TEXT SHOWN:
The way I express this belief in conversation, though, often comes across as a young man’s game of trying to establish conversational dominance. I am constantly trying to drill down into the specific meanings of words, what they are intended to express, what they come to mean to those who read or hear them, how they fall short of or supersede their intended purpose. I ask these questions all the time of myself, but when I apply this perspective in conversation people often find it annoying – because when you ask these questions it sounds like you’re trying to catch people out, to pick a semantic argument, to show what a big smarty-pants you are. This is particularly frustrating because I used to be that smarty-pants, and have tried very hard to abandon those pants. However, because these questions of semantics and what they express are still ones I believe to be important and interesting, I find myself perceived by others as that regrettable past self again and again.

Why are these semantics important to me? The words we use provide a glance at our mental model of the world around us. By paying close attention to the words people use and how they use them, we can derive information about how they view the world – but, perhaps more importantly, we can turn this lens on ourselves, note the words that come out of our own mouths, and glean information about what we think, how we see things, what we believe, and how we’re primed to express those beliefs. The relationship between words and beliefs isn’t just one way, though, not simply belief springing forth from the lips in the shape of words – we can also choose to think about the words we use, think about what they mean and why we use them, and by changing the way we speak we can affect change on those internal models.

In other words, if we change the way we talk and write, we also change the way we think. We’re all telling stories about our lives, so we have to take editorial control, to take care in how those stories are expressed. Or, as Kurt Vonnegut put it, “We are what we pretend to be, so we must be careful about what we pretend to be.”

This is formative of my sense of humor. I love double meanings, creative reinterpretations, extended byzantine analogies, and making up absurd descriptive neologisms. When you operate in the realm of ideas, these kinds of word play become very powerful, a way of fusing metaphors together into complex systems where everything is symbolically and meaningfully interconnected, where every observation can have many meanings and any one of them can be a powerful message. All of this may sound trivial or twee, but many of these tools of colloquial confluence and ambiguity can also be used in far less humorous ways: Dogwhistles, veiled threats, and plausibly deniable racism.

The reason that people can get away with these violent forms of ‘word-play’ is because we don’t take words seriously. To believe that words are important is to also believe that they can be dangerous. Incitements, slurs, dehumanizing language, these can hide anywhere – and, though many recent examples are anything but subtle, what has allowed the huge and obvious versions of these violent words to flourish today is the absence of scrutiny applied to the nicely-phrased and polite forms of bigotry which we customarily embrace.

RECORDS SHOWN:
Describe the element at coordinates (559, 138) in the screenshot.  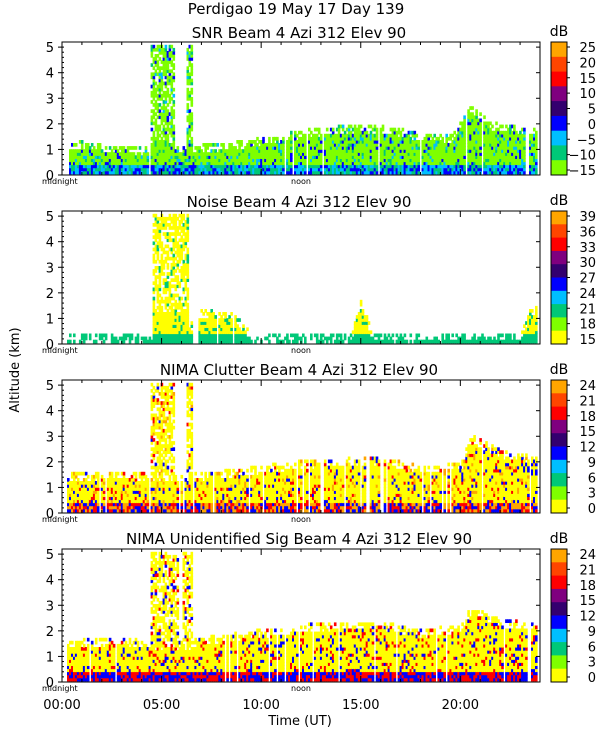
I see `colorbar-segment` at that location.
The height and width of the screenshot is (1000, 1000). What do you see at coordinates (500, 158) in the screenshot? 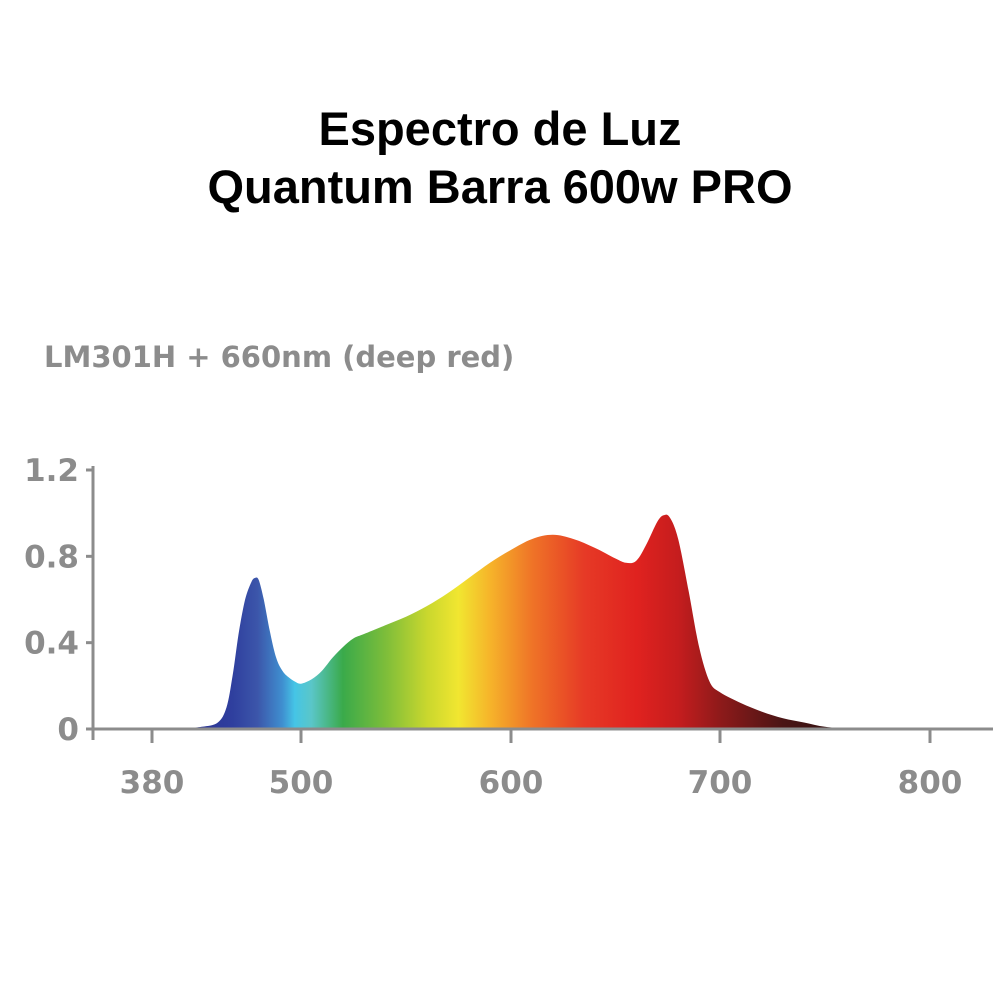
I see `chart-title: Espectro de Luz Quantum Barra 600w PRO` at bounding box center [500, 158].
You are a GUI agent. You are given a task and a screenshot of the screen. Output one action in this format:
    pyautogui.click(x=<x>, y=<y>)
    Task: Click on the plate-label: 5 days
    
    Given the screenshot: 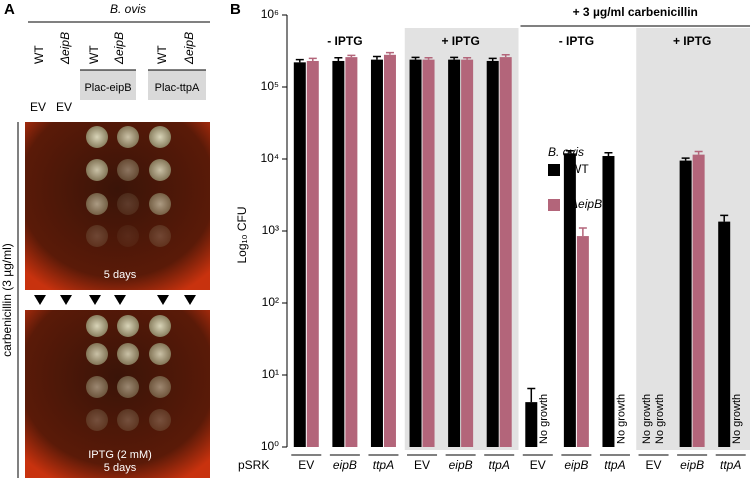 What is the action you would take?
    pyautogui.click(x=120, y=468)
    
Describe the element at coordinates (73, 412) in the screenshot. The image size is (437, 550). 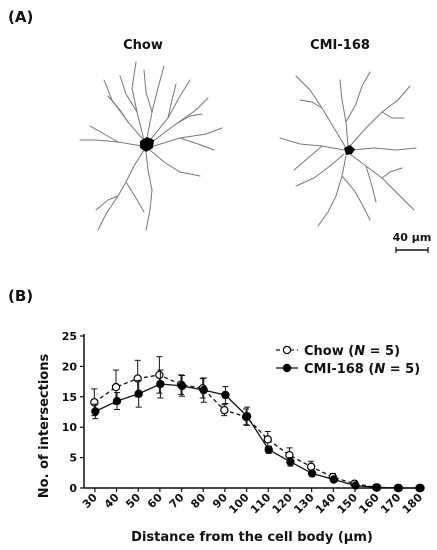
I see `y-tick-labels: 0 5 10 15 20 25` at that location.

EXERCISE: From the essay above on why words matter, reproduce the passage that begins at "Why are these" and stops after "those internal models.", keeping every word and punctuation mark unchanged.

YOUR RESPONSE:
Why are these semantics important to me? The words we use provide a glance at our mental model of the world around us. By paying close attention to the words people use and how they use them, we can derive information about how they view the world – but, perhaps more importantly, we can turn this lens on ourselves, note the words that come out of our own mouths, and glean information about what we think, how we see things, what we believe, and how we’re primed to express those beliefs. The relationship between words and beliefs isn’t just one way, though, not simply belief springing forth from the lips in the shape of words – we can also choose to think about the words we use, think about what they mean and why we use them, and by changing the way we speak we can affect change on those internal models.